Football: S. Korea vow 'painful' World Cup visit for Iran

South Korea's coach spiced up next week's crunch World Cup qualifier with fellow Asian giants Iran when he promised to "make life painful" for the visitors following a series of grievances.

Choi Kang-Hee was speaking after the 2002 World Cup semi-finalists edged Uzbekistan 1-0 to claim a one-point lead in Group A, ahead of Iran who will make the journey to Ulsan for their final game on Tuesday.

South Korea suffered problems ranging from visa issues to poor training facilities and dangerous tackles during their trip to Tehran last October, when they lost 0-1 in a bad-tempered clash.

Choi said memories of such treatment were still fresh in the minds of his players, adding they would be seeking revenge as they target an eighth successive World Cup berth.

"Nothing has been determined yet, and we will play hard until the end," he told reporters after Tuesday's game in Seoul. "Our players all remember the poor treatment they got (in Tehran).
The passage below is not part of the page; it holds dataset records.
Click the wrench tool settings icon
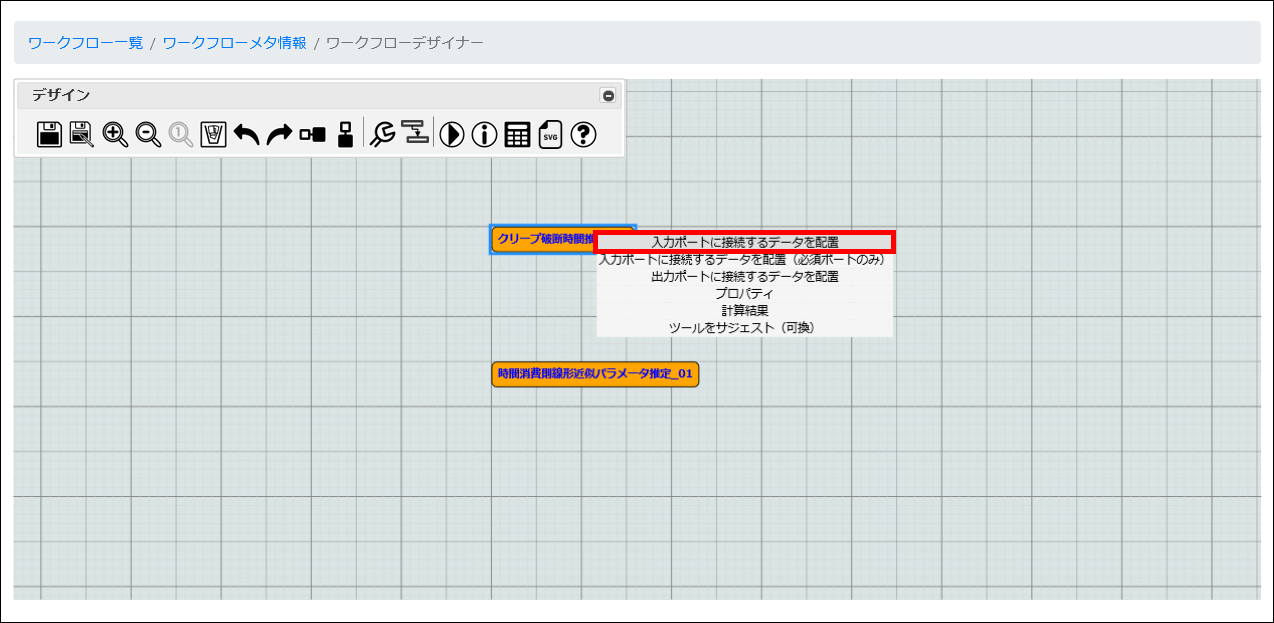1274x623 pixels. point(382,134)
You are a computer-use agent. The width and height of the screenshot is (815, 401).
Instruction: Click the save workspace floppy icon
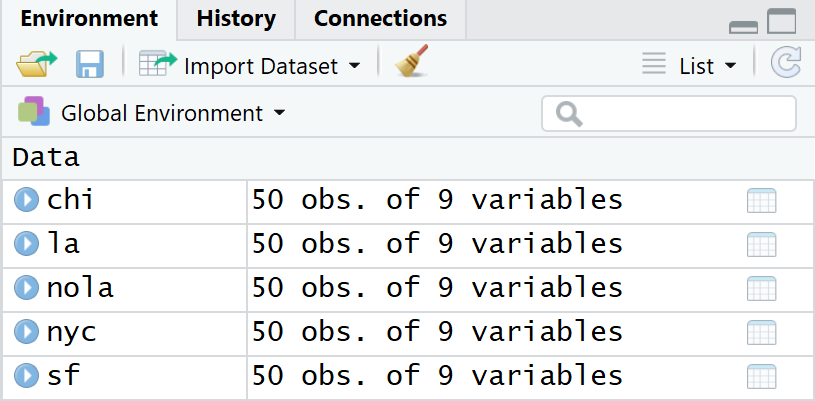point(90,66)
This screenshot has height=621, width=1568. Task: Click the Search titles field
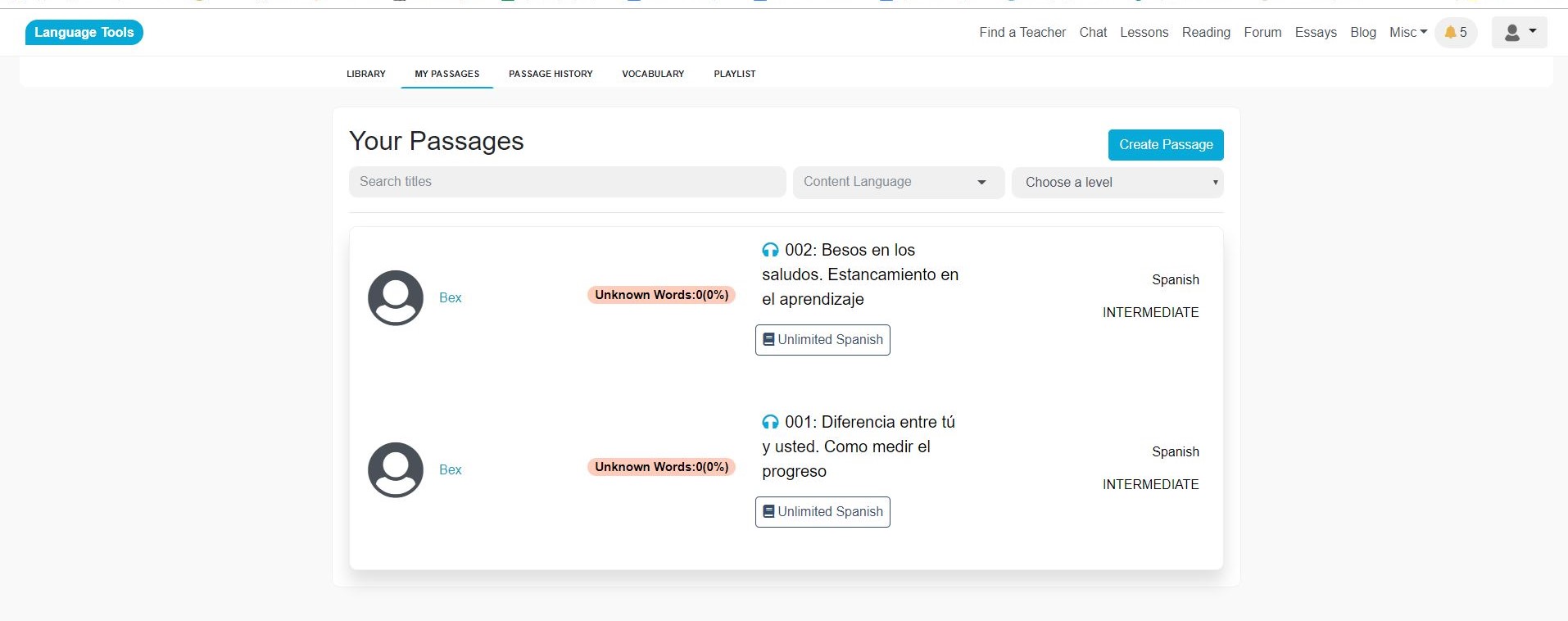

I think we must make life painful for Iran."

According to local reports, visas for players, coaches and media were cleared only on the day of departure last year, and the team was then given a training ground with a poor pitch.

When they asked for a different venue, the second facility had no floodlights, meaning they could not train in the evenings. The Koreans were also told they could not use the national training centre because it was under construction.

Perhaps not surprisingly, the game was also ugly with Masoud Shojaei sent off for a two-footed challenge on Oh Beom-Seok and Iran coach Carlos Queiroz ordered to the stands for arguing with the referee.

At the time, an irate Choi said Iran should be made to train at a public park beside Seoul's main river when they visit South Korea.

Next week South Korea can settle scores by claiming a win which could deny Iran a top-two finish and automatic qualification for their fourth World Cup next year in Brazil.

Uzbekistan, just two points behind Iran and playing already eliminated Qatar at home next week, are also rooting for South Korea as they bid for second spot and the first World Cup berth for any Central Asian country.

"I hope South Korea play a good match against Iran so that both of us can advance to the World Cup," said coach Mirjalol Kasimov.

In Group B, Australia are in the box seats following their 4-0 win over Lebanon. They can seal their fourth World Cup berth, and third in a row, when they take on out-of-contention Iraq in Sydney next week.

Australia are second in the group, behind already qualified Japan and a point ahead of Oman who will play their final game against Jordan, who are two points back in fourth.

With the third-placed team going into a play-off, all three teams have much to play for and coach Holger Osieck was quick to remind his players that the job was not yet done.

"We made a big step forward but we haven't crossed the finish line," said the German. "That's a fact and I made it perfectly clear in the dressing-room to the players that the preparation for next Tuesday has started already."